::: TASK DATA

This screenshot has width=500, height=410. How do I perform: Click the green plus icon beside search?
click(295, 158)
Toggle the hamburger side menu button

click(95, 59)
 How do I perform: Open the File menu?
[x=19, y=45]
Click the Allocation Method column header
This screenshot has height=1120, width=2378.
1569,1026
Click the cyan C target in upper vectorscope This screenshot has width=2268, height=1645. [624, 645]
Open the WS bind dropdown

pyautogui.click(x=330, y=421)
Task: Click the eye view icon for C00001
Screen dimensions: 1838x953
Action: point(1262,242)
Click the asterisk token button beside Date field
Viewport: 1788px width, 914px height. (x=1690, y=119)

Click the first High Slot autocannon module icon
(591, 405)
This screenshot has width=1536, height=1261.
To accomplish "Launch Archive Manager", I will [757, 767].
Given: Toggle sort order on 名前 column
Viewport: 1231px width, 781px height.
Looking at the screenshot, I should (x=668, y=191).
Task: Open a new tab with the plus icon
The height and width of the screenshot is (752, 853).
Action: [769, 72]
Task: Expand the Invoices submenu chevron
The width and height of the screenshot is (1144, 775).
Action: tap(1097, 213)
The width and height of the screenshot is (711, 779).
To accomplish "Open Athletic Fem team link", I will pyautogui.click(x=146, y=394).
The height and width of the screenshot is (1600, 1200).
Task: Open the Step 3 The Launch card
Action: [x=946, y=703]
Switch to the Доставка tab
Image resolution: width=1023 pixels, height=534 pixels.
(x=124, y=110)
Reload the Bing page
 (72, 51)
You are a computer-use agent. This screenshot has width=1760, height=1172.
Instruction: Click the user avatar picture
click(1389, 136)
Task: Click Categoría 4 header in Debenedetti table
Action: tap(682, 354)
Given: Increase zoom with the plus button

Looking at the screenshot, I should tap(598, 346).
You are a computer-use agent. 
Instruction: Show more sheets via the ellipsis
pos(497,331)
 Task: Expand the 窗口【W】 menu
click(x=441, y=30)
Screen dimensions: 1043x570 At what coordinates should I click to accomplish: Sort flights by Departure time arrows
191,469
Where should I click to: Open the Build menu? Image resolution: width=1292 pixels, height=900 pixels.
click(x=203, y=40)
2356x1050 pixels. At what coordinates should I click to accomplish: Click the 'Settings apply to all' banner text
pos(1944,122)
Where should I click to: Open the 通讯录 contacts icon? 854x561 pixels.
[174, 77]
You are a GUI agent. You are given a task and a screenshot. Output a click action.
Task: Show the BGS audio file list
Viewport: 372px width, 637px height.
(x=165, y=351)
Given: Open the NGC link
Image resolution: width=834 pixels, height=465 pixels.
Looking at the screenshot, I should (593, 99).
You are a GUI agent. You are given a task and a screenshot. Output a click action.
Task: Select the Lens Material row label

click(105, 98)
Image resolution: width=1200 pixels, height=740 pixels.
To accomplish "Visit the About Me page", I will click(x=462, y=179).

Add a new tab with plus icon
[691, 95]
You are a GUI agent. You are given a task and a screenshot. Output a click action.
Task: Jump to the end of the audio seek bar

::::::

(INSTRUCTIONS TO FOLLOW)
From the records, pull out each line that contains the string "what" and copy it in full.

(TASK RESULT)
Screen dimensions: 1043x570 At what coordinates should I click to accomplish: Sort flights by Departure time arrows
2356x1050 pixels. At what coordinates should I click to accomplish: Click the 'Settings apply to all' banner text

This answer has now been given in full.